To place our findings in context, this study has conducted a comprehensive literature analysis. In addition, it has created a summary of the performance results acquired by the various algorithms and compared them using the proposed method. Consequently, the results have demonstrated clearly that the proposed DAE-based ABC-ANN method is superior to alternative approaches across all evaluation metrics mentioned in ‘Evaluation Metrics’. The experimental results reveal a notable improvement in network intrusion detection through this proposed approach, exhibiting an increase in DR by 0.76 to 0.81 and a reduction in FAR by 0.016 to 0.005 compared to the ANN-BP algorithm on the UNSW-NB15 dataset (Table 9).

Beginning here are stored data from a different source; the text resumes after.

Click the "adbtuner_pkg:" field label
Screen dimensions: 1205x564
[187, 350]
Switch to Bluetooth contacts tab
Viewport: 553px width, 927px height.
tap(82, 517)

Furthermore, there is a reduction in FAR by 0.006 to 0.0003 compared to the ANN-BP algorithm on the NF-UNSW-NB15-v2 dataset (Table 10). These findings underscore the effectiveness of our proposed approach in enhancing network security against network intrusions.
However, there are still certain aspects of the DAE-based ABC-ANN that need improvement. Our proposed approach surpasses conventional methods in computational efficiency and classification metrics by leveraging the proposed optimization technique. Nevertheless, the model encounters limitations in acceleration due to insufficient hardware, notwithstanding its high hardware requirements. Exploring additional hardware resources may lead to improved results. Future work includes the investigation of hybrid models to improve the anomaly detection performance. By incorporating the ABC algorithm for tuning hyperparameters in the proposed method, we can simultaneously optimize parameters and ANN weights. This dual optimization process contributes to the enhancement of the overall methodology.